Juba Dancing: A Micro-Historical Study
Image from the Illustrated London News. 5 August 1848: 77(3)
Click on various aspects of the image to see more information.

This is the best known and most discussed image of the master of early minstrel dance, William Henry Lane, or 'Boz's Juba,' dancing at Vauxhall Gardens in 1848. Much has been made of this image, as an illustration of his dance, his personal style and his cultural milieu; the two most influential commentaries are by Marian Hannah Winter and Brenda Dixon Gottschild. Both argue that Juba contributed an African idiom of dance and rhythm to American dance through his involvement with the early minstrel show, because of his authenticity as a performer of colour with roots in an African and African-American slave culture.  There is ample evidence that his style of dance was strikingly different from other performers, in and out of the minstrel show, and that his was a whole-body, rhythmically syncopated performance. The visitor to this page should take a look at these interpretations, in these two articles and elsewhere on this site, in Past the Documents and Witness to Juba [Note].

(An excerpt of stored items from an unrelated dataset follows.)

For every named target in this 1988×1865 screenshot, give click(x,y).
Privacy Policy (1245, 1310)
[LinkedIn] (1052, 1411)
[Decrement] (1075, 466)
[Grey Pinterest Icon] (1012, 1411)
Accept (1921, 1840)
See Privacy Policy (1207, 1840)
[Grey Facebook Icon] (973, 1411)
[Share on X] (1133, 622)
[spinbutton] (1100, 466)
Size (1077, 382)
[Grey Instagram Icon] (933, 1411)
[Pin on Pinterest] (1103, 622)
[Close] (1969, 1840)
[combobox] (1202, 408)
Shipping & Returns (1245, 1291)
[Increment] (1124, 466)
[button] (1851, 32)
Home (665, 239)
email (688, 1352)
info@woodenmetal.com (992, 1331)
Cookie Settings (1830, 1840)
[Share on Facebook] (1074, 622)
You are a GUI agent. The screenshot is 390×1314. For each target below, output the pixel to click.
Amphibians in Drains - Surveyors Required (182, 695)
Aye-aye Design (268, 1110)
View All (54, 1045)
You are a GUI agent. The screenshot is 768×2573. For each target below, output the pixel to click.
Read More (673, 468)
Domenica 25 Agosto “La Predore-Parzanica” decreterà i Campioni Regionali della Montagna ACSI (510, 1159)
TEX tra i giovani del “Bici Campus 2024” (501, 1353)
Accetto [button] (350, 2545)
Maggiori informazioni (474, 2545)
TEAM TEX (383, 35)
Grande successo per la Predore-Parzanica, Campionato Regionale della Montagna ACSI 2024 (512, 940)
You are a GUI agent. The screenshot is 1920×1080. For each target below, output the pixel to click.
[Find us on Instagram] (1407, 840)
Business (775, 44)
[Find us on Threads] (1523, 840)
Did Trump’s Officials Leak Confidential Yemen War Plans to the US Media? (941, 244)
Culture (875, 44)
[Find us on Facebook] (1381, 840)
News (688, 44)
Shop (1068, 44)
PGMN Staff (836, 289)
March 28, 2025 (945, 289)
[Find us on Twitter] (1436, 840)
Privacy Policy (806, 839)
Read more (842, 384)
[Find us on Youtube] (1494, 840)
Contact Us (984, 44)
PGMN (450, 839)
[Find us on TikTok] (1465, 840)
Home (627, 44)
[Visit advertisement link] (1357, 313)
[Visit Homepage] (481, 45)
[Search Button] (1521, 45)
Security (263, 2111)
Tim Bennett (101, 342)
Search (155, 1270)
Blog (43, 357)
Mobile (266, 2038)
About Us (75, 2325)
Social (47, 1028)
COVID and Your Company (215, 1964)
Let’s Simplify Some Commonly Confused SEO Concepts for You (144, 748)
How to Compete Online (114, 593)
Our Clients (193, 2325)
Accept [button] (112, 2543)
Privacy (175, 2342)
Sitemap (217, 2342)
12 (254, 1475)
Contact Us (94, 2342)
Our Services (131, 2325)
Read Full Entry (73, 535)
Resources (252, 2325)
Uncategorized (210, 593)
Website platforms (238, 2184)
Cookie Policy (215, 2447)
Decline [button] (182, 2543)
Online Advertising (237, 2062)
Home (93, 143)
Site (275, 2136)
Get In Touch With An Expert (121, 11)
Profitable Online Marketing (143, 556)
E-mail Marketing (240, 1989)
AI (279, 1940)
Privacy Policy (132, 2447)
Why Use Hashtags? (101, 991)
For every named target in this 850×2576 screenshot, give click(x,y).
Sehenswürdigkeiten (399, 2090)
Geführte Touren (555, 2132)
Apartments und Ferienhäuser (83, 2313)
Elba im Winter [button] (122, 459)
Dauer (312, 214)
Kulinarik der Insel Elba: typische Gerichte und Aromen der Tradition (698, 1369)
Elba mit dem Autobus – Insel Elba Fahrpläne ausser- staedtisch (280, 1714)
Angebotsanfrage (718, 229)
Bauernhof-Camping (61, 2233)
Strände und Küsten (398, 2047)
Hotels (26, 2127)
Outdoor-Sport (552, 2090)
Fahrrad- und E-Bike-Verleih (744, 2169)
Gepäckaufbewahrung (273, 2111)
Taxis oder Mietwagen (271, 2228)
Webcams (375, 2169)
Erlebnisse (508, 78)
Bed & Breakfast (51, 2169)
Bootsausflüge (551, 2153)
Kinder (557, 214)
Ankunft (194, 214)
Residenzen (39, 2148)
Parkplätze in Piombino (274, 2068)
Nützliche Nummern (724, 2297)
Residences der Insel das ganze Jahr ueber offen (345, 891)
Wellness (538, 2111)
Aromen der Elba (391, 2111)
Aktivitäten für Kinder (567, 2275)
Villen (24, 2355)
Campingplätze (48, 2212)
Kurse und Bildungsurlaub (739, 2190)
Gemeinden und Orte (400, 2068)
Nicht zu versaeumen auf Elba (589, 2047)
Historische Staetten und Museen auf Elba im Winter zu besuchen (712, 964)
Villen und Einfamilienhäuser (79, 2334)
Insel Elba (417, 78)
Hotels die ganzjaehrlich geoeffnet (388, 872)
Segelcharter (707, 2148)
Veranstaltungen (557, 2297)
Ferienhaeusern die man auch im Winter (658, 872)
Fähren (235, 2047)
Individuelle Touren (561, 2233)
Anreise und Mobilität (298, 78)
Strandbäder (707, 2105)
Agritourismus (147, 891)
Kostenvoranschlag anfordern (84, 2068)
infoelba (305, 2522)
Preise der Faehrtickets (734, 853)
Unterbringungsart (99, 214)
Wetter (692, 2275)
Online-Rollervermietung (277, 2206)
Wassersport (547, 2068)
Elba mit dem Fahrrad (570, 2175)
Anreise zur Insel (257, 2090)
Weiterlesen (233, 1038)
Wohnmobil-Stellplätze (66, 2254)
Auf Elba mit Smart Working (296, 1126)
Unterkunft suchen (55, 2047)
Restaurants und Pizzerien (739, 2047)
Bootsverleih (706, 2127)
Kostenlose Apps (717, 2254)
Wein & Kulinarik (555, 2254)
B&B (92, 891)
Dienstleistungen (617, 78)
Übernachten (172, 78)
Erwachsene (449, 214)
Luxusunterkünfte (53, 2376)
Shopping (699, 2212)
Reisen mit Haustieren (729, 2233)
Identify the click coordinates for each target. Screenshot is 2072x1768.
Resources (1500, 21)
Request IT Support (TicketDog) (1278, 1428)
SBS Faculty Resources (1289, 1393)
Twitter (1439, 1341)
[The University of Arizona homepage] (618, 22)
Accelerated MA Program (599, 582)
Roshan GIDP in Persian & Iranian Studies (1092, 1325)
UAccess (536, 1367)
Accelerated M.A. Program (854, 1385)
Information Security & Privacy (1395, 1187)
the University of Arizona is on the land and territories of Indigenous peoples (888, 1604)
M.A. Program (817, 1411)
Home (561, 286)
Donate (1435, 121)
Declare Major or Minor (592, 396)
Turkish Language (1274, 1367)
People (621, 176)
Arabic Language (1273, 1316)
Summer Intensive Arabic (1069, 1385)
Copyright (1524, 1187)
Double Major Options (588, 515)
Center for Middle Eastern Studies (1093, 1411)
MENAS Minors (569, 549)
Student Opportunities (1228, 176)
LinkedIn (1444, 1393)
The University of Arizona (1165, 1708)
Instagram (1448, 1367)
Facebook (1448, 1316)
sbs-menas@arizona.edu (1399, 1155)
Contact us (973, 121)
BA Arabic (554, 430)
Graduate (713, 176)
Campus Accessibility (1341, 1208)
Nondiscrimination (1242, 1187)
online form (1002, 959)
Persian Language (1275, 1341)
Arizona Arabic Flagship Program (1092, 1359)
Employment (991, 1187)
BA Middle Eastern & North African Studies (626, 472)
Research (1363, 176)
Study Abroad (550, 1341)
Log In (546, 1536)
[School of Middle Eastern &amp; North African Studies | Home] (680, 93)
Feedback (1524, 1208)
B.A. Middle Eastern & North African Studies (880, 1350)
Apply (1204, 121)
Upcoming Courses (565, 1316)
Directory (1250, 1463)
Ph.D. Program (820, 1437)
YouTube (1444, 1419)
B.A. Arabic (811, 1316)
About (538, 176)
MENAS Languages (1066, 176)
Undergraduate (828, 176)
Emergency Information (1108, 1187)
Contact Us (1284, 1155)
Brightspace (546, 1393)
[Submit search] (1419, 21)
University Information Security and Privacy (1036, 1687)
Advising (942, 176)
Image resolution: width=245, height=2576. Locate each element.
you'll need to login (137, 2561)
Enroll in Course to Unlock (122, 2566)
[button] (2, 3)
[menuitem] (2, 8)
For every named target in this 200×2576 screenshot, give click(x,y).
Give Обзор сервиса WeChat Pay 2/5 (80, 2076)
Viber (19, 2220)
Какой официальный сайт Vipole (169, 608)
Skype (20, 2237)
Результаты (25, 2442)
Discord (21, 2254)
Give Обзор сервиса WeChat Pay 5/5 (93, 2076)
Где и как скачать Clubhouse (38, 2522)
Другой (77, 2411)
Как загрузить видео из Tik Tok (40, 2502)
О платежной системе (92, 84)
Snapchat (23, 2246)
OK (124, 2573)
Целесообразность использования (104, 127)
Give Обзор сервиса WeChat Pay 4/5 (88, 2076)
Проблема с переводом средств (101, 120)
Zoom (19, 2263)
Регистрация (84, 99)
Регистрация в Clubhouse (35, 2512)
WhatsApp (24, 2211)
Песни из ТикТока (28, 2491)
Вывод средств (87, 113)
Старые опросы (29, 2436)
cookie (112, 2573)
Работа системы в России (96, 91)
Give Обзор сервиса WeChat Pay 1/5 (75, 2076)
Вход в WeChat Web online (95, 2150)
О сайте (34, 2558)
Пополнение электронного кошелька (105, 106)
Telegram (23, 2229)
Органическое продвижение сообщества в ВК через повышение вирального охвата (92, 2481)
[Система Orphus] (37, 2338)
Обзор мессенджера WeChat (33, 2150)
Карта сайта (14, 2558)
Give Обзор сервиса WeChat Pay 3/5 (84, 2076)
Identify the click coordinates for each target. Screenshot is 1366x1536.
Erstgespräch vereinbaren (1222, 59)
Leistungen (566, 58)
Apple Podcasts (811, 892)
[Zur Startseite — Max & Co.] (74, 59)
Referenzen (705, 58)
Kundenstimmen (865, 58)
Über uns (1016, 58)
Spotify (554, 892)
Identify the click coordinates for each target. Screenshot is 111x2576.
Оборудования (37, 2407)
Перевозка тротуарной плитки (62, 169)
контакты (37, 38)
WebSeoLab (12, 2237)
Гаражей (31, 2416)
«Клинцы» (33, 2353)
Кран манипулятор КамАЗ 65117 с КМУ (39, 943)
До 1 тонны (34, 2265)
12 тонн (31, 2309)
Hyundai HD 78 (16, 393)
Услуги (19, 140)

But then take a closer look at this image. What does it really show us?  Does this support the argument, or is it a strike against it?  Is this an artist's rendering of a unique event, or a compendium of stock imagery?  Can we learn anything at all about Juba and his dance from this image, or does it completely, utterly lie?

Let’s suppose for a moment that this is not an accurate record, but a cleaned up, toned down, and formulaic image of a performer, which could have been done by someone who didn’t bother to see him perform.  If so, it is still significant, perhaps just as significant as if it was a true likeness, because it tells us something about the attitude of the artist toward the performer.  Or it may--  By this scenario, someone thought that:  it was only Vauxhall, a lower-middle-class, slightly disreputable venue, so there was no need to attend; it was only a minstrel show, a popular but also a suspect form, so there was no need to be accurate; it was ‘like a jig,’ and the group ‘like Africans,’ so stock images would suffice; and yet, it was all going into the Illustrated London News with a good review, so a respectable image of the dancer was in order.  The artist, by this argument, took control of the dancer--lowered his legs, pocketed his hands, and made him more black.  The whole image tends to describe the carelessness of the witness in this case, and his dismissiveness, and his capacity to make this wild form somehow more polite.